Francisco M. De La Vega1, Hadar Avi-Itzhak2
1delavefm@appliedbiosystems.com, Applied Biosystems; 2AviitzHI@appliedbiosystems.com, Applied Biosystems

Applied Biosystems developed a first generation whole-genome, gene-centric reference SNP map for use in candidate-gene, candidate region, and eventually whole-genome disease association studies. The selected candidate SNPs were validated by individually genotyping 180 DNA samples from African-American, Caucasian, Chinese, and Japanese individuals.

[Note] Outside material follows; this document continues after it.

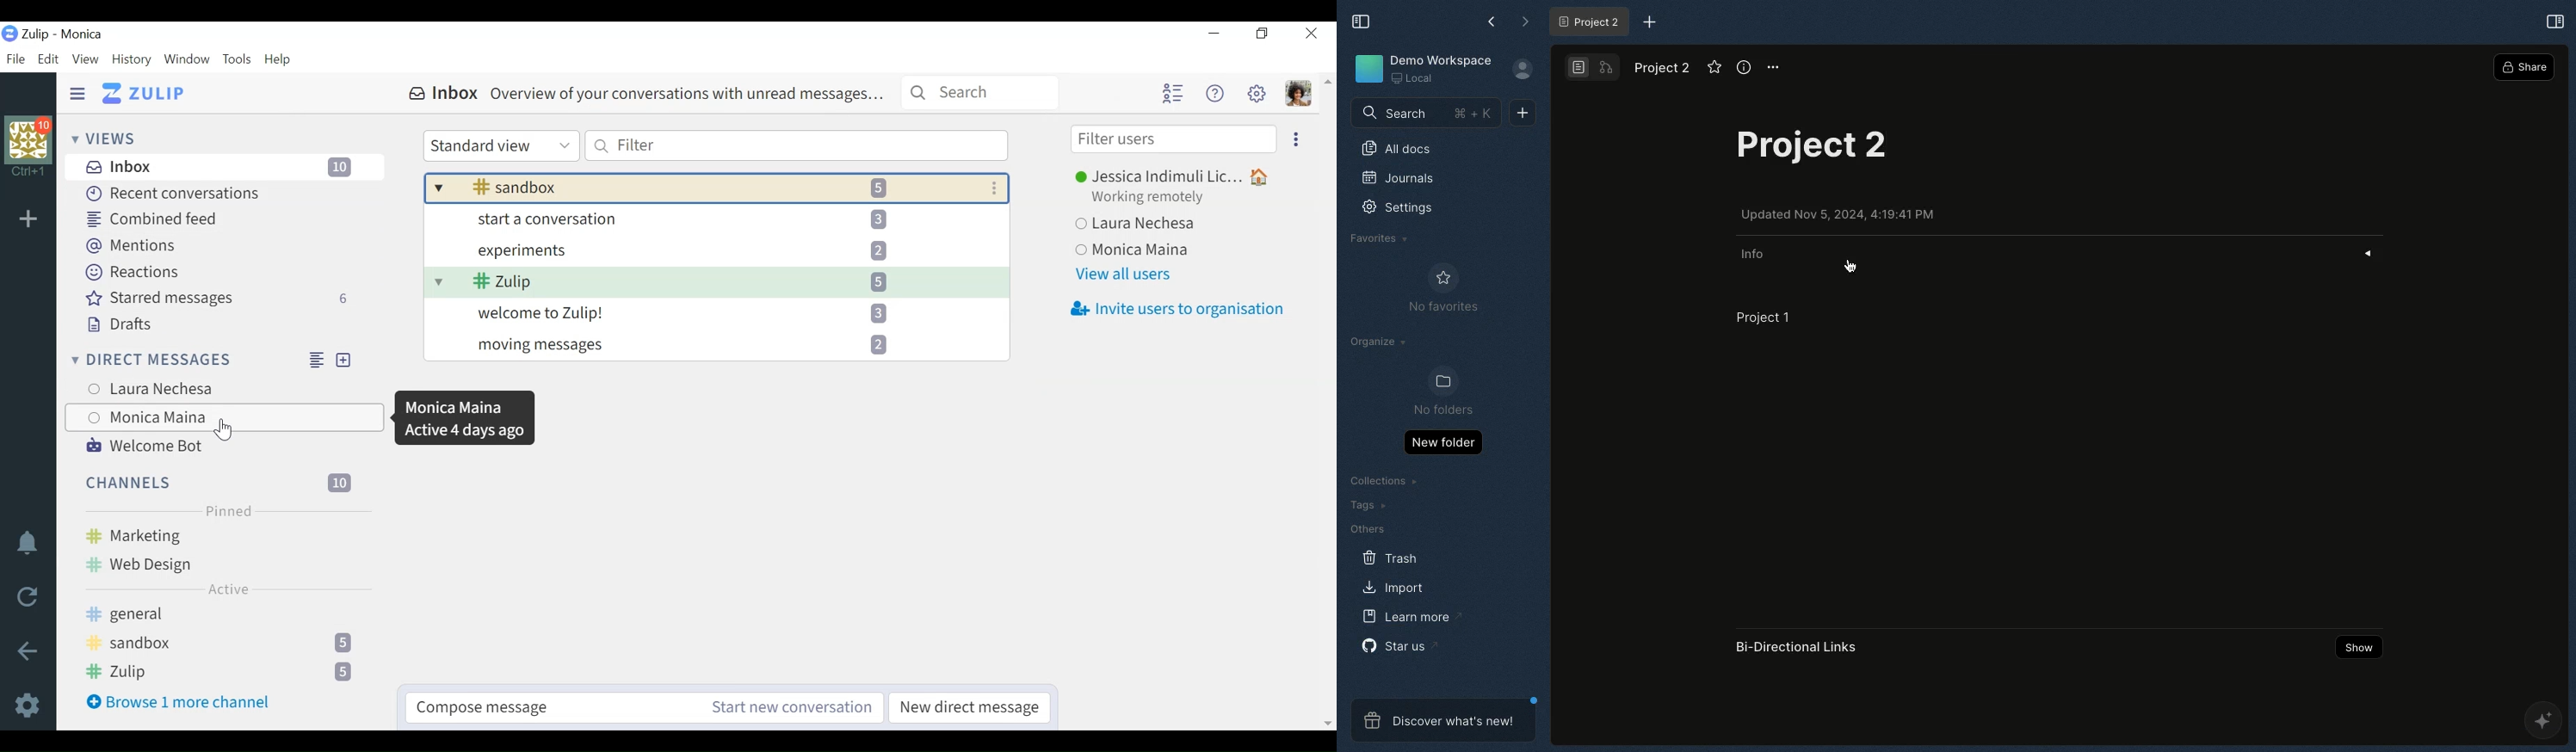 The width and height of the screenshot is (2576, 756). Describe the element at coordinates (28, 597) in the screenshot. I see `Reload` at that location.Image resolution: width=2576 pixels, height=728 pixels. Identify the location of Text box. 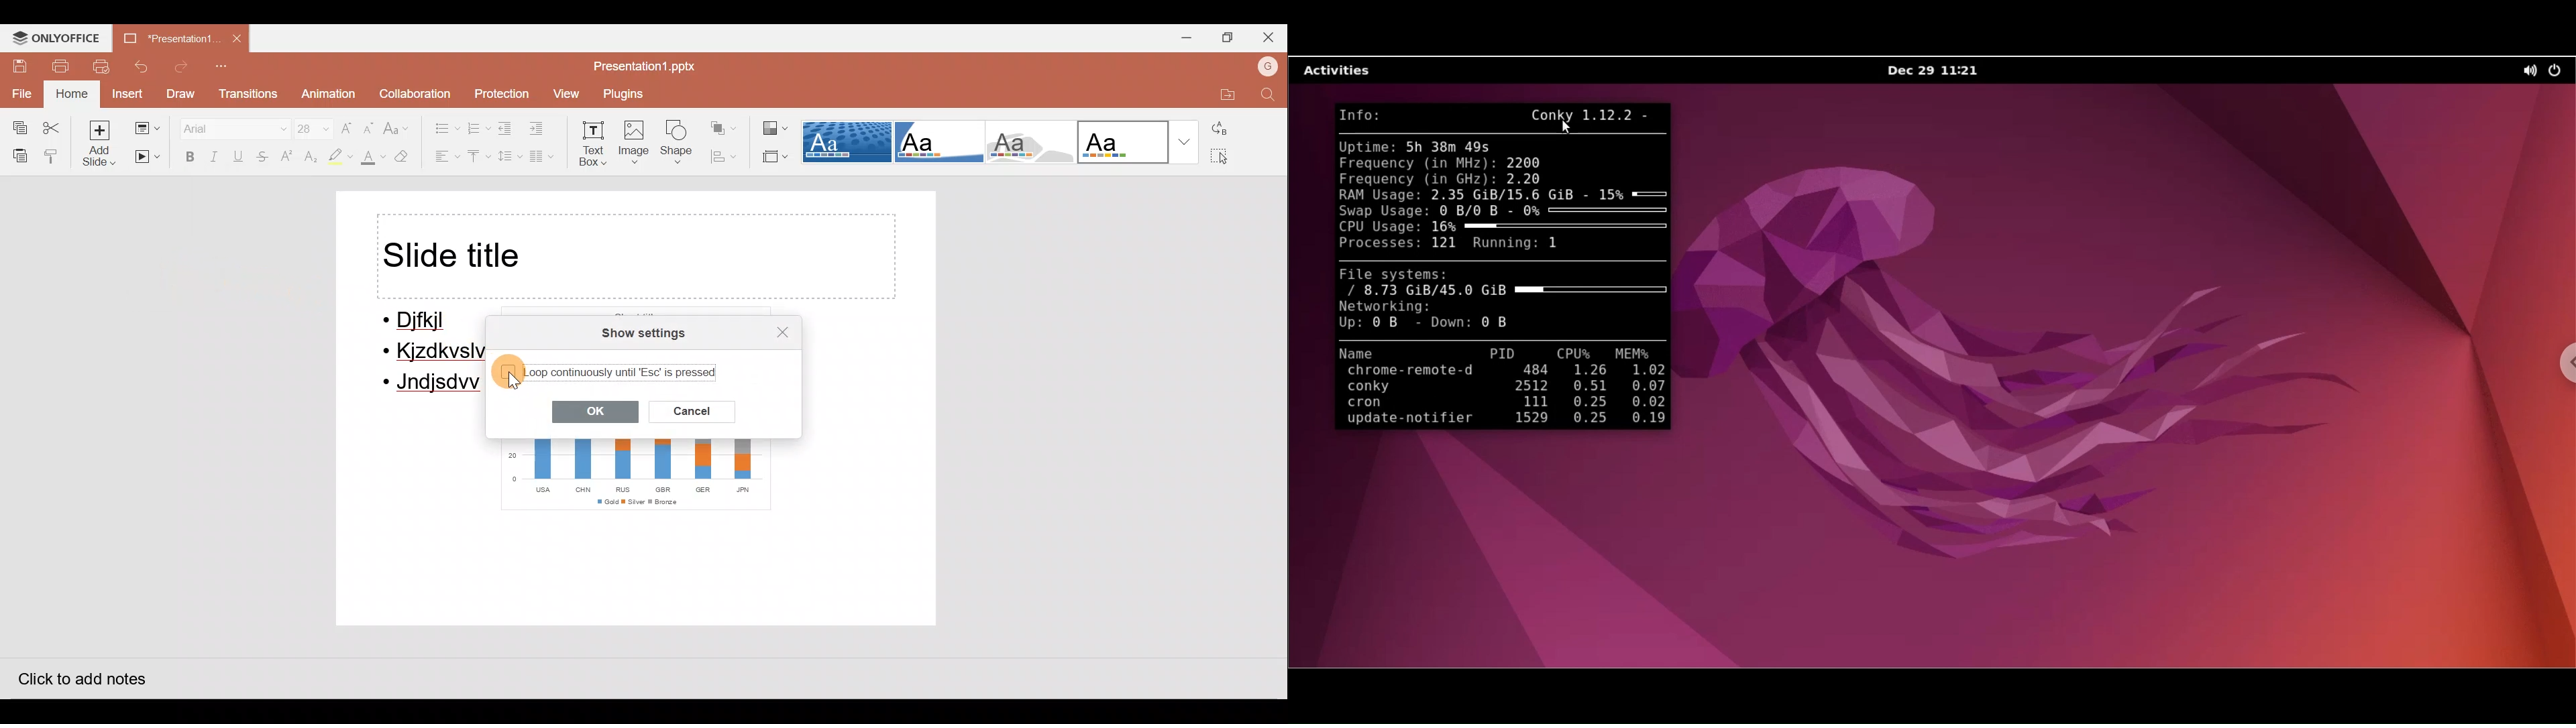
(594, 143).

The current set of validated markers comprises about 150,000 SNPs of high heterozygosity in at least one population available as ready to use 5’ nuclease assays. The individual genotypes generated thus far in the validation have enabled us to study the profile of linkage disequilibrium (LD) and haplotype diversity across all gene regions of the human genome in the four studied populations. This data offers a foundation for an empirically driven, rational design of association studies according to the specific population and region of the genome of interest. We developed a framework to visualize SNPs, haplotype blocks, and genes across chromosomal physical maps and their relationship with LD maps. In determining the optimal marker set for an association study that balances cost and statistical power, it is useful to examine the impact of making different choices for variables such as sample size, assumptions on the disease allele frequency, and the mode of inheritance. Thus, a summary of empirically-based power calculations under the assumptions of the common variant/common disease hypothesis are also represented in the visualization. Finally, strategies for the representation of SNP type, population-specific minimum-subsets of SNPs (“tagging” SNPs), and for identifying regions that will benefit from supplementary SNPs are discussed. The visualization framework presented here is intended to guide the cost-effective selection of SNP markers and their validated assays for candidate gene or candidate region disease association studies depending on the profile of LD obtained on reference population samples.